(Dataset excerpt)
** begin **

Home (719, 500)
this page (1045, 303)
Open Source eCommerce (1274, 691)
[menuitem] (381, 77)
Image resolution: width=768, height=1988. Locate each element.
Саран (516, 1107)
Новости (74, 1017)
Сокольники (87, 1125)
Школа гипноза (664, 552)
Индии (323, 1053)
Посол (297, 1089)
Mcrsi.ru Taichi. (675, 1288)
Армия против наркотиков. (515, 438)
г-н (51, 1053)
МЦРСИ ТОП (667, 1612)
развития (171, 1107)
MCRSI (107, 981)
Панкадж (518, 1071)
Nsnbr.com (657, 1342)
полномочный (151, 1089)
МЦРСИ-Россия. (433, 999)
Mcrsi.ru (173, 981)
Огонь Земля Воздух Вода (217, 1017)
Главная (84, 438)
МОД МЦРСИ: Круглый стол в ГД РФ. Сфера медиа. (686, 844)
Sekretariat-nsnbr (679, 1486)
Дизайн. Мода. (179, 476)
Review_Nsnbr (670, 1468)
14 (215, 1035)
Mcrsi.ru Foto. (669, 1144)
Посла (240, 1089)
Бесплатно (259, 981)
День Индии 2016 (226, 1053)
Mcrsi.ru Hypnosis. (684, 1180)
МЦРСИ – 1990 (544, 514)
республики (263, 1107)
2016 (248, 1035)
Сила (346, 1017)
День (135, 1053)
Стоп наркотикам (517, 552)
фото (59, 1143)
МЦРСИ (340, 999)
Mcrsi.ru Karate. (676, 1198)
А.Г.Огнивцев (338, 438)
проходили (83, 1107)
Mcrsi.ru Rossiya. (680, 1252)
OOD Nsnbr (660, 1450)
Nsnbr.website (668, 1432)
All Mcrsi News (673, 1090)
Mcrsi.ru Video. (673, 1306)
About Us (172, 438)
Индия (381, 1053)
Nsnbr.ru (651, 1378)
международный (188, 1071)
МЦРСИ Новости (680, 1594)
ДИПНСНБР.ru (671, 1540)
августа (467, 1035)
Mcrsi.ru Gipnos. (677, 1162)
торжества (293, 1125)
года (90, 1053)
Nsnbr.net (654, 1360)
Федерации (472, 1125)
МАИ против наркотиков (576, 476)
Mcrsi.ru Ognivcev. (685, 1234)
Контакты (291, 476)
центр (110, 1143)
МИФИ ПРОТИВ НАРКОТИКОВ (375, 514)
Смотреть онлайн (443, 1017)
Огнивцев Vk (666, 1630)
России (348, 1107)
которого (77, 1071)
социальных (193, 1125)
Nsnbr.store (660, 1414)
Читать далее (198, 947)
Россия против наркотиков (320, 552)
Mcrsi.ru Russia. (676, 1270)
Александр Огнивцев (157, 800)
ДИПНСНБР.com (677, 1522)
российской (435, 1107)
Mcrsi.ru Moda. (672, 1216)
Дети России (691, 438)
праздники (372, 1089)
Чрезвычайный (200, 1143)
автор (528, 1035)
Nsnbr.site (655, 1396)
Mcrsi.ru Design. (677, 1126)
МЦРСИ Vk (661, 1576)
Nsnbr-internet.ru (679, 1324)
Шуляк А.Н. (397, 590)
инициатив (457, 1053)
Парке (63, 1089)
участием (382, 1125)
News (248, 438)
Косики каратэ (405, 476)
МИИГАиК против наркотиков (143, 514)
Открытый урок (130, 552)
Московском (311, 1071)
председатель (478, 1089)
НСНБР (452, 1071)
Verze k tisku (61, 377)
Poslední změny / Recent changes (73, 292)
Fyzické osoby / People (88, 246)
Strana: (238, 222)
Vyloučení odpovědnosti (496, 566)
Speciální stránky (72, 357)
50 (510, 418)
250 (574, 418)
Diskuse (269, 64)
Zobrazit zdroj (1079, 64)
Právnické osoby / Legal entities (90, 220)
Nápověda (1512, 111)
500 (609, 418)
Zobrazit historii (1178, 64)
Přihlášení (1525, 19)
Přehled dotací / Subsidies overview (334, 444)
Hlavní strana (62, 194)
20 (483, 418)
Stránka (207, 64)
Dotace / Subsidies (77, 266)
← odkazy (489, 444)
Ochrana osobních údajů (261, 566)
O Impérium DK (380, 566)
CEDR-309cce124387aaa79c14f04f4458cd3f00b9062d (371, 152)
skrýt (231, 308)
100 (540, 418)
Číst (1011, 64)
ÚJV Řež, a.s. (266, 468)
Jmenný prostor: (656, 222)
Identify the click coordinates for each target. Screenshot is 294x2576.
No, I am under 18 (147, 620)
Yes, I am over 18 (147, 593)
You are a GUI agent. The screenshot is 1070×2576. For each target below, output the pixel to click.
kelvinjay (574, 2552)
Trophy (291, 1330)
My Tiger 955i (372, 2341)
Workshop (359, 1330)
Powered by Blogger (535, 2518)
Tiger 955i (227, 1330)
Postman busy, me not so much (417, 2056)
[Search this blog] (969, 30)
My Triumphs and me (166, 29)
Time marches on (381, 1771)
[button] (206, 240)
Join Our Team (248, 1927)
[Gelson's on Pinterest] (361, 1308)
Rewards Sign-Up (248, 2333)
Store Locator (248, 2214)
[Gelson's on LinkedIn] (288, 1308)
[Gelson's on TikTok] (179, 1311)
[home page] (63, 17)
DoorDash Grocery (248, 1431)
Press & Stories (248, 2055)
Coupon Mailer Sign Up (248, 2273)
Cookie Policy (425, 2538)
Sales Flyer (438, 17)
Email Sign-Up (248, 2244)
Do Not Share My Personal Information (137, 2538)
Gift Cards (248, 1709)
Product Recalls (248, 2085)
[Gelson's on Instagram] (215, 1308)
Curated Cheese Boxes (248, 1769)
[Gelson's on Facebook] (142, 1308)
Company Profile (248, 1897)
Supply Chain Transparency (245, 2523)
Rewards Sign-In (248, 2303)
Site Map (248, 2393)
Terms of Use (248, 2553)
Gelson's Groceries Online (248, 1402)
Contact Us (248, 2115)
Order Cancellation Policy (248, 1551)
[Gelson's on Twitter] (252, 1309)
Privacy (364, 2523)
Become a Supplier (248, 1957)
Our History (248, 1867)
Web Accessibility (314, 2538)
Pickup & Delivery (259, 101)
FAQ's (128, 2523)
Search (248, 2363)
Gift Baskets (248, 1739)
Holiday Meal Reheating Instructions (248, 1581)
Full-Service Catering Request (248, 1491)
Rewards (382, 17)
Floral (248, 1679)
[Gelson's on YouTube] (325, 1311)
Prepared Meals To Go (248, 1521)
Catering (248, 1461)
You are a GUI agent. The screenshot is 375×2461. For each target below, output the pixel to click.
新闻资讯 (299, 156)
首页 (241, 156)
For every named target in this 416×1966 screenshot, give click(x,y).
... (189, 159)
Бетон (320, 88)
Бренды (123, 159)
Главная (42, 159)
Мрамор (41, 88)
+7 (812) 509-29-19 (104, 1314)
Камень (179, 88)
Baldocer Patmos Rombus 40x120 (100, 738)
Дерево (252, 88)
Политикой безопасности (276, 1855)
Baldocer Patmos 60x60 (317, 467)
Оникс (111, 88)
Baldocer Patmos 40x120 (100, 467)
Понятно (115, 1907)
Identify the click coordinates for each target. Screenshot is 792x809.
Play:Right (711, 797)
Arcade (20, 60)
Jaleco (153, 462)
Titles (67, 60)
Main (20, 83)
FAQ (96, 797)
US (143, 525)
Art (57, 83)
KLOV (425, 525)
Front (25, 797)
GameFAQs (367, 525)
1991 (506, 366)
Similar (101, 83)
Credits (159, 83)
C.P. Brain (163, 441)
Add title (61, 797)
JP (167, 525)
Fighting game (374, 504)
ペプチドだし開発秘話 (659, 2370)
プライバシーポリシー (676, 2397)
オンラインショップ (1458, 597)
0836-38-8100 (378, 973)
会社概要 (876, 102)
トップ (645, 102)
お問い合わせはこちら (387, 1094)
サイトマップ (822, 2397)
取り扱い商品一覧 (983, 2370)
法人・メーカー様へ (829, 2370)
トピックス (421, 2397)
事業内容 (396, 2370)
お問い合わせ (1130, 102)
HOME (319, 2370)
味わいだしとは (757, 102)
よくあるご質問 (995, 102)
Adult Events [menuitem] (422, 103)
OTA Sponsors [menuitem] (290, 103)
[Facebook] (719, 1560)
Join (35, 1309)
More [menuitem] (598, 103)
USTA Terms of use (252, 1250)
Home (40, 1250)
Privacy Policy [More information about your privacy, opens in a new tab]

** end **

Task directions: Please pull out every row above that contains the word "pixel" and copy each of those rows in full.

Answer for the task:
You are a GUI agent. The screenshot is 1070×2576. For each target below, output the pixel to click.
You are a GUI agent. The screenshot is 375×2461. For each target below, output the pixel to click.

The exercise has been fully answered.